== EXTRACTED MATERIAL ==
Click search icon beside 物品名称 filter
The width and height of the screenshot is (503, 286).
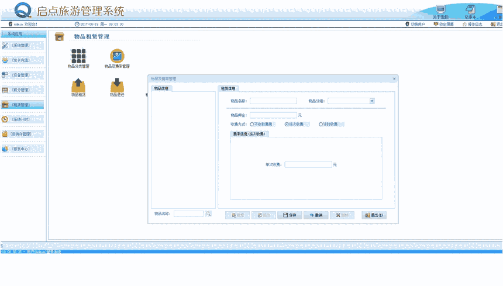click(208, 214)

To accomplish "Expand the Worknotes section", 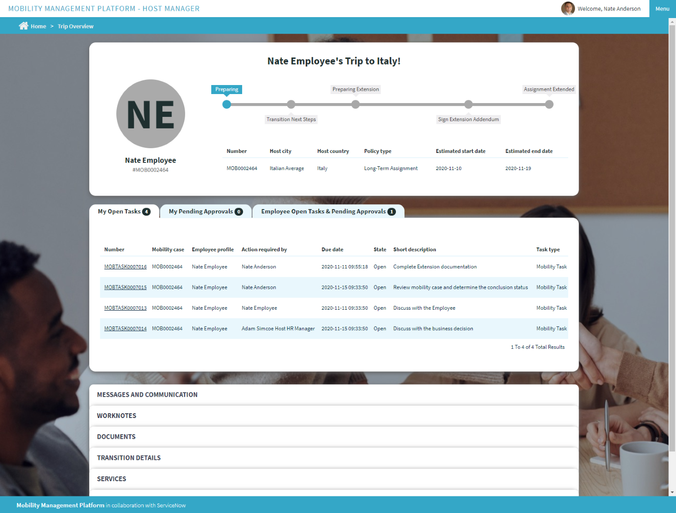I will [117, 416].
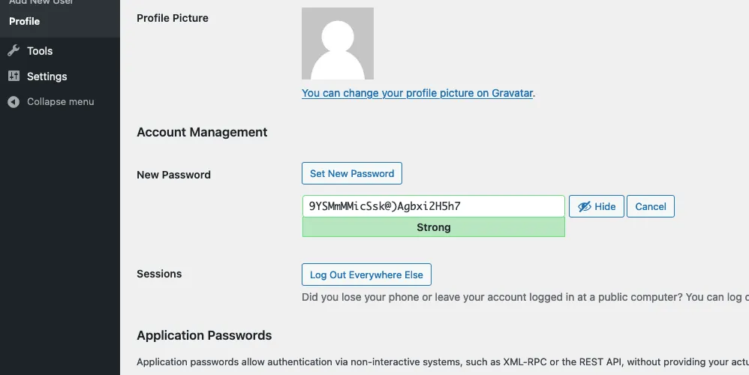Open the Tools menu
The width and height of the screenshot is (749, 375).
tap(40, 51)
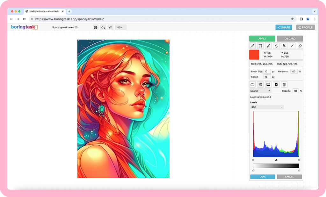The image size is (326, 197).
Task: Choose the paint brush tool
Action: [268, 46]
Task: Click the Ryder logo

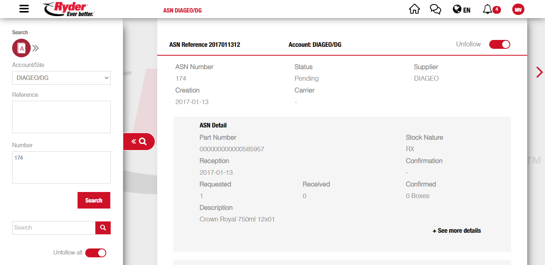Action: (68, 9)
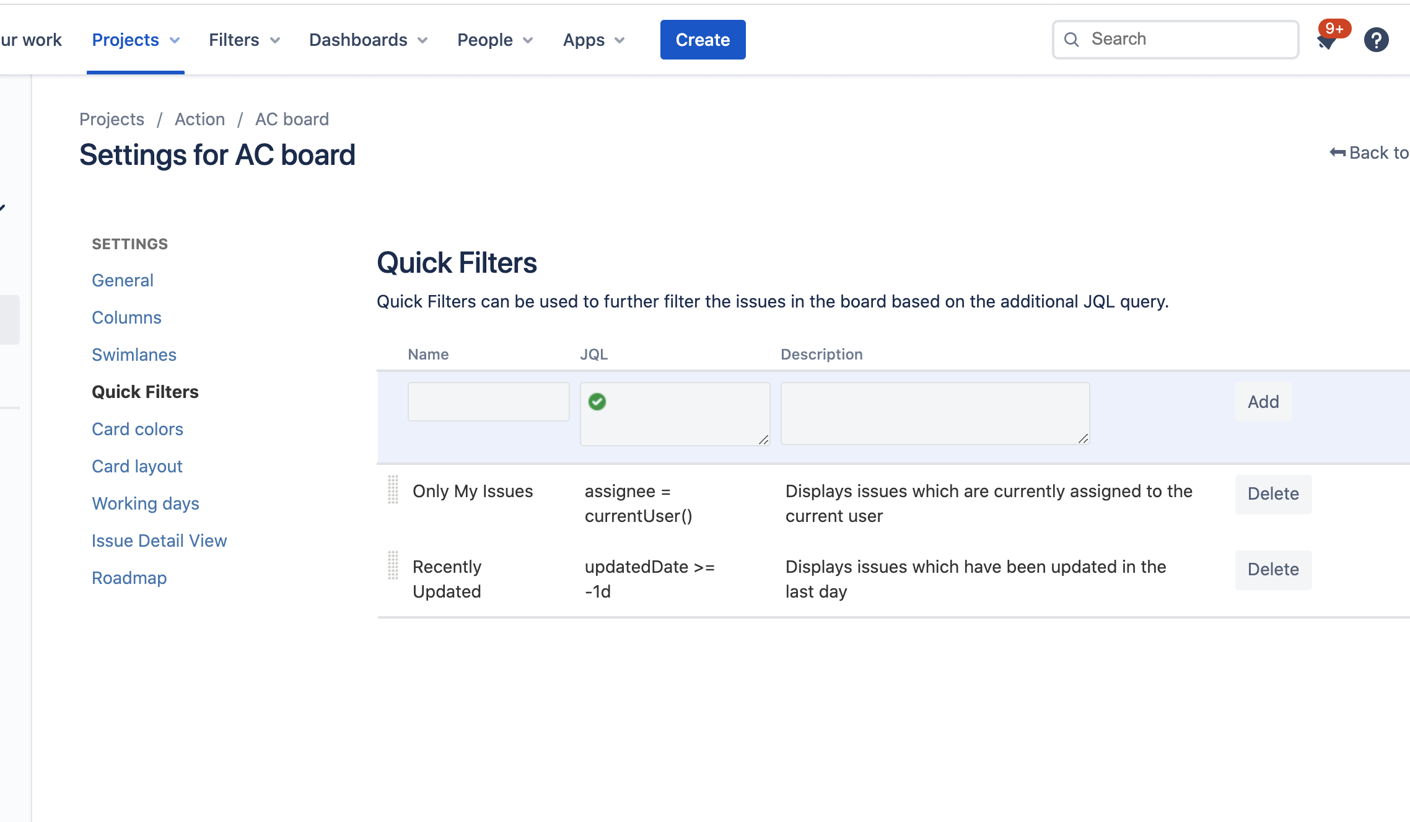Click the notifications bell icon
This screenshot has width=1410, height=822.
tap(1326, 41)
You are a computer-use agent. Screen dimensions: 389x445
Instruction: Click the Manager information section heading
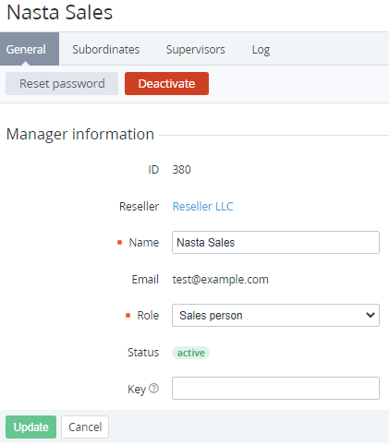[x=80, y=134]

== INSTRUCTIONS TO FOLLOW ==
Return the lines starting at the one that contains "You are a computer-use" and ending at the end of the records, copied verbatim, with the pictures left out.

== ANSWER BELOW ==
You are a computer-use agent. Screen dimensions: 389x445
Instruction: Click the Manager information section heading
[x=80, y=134]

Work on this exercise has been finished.